Hof witnessed the event and said Spratt and von Dehn had been protesting the bubble zone law weekly.

"We've been informing people of the bubble zone legislation for weeks under police watch and subsequent approval," Hof told The B.C. Catholic in a June 2009 article.

With the passage of the bubble zone law, pro-lifers were effectively shut out of exposing abortion in front of clinics. Instead they turned to exposing abortion through freedom of information requests. But after Hof and Ted Gerk, who also works for Campaign Life Coalition B.C., had success uncovering some troubling abortion truths, the NDP government added an amendment to the freedom and information law in 2001. It effectively censored abortion information.

Hof and Gerk had learned there was a special government panel called the Abortion Services Working Groups, which was comprised of cabinet ministers meeting with abortion activists.

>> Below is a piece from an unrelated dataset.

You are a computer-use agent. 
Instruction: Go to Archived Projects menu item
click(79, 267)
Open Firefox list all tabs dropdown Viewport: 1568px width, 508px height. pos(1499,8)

They also discovered that 15 babies survived abortions between 1995 and 1998 at Vancouver General Hospital, while investigating the death of a woman from abortion complications.

"(This law) says, in effect, that abortion is no longer a proper subject for debate," Darrell Evans, executive director of the B.C. Freedom of Information and Privacy Association (FIPA), told The Report news magazine in an April 2001 article. "Those who want to criticize abortion are now at a severe knowledge disadvantage."

David Loukidelis, then information and privacy commissioner for B.C., wrote a letter to Joy MacPhail, then deputy premier, in 2001 stating the amendment (called Bill 21) wasn't necessary.

"Of the almost 450 orders made under the FOI Act, less than half a dozen have involved records relating to abortion services," Loukidelis wrote. "In no case has information been ordered disclosed that would identify or otherwise jeopardize abortion service providers, patients, or other persons who are in any way associated with abortion services."

Loukidelis concluded his letter by saying that his office had been in consultation with the government on many other bills, but not Bill 21.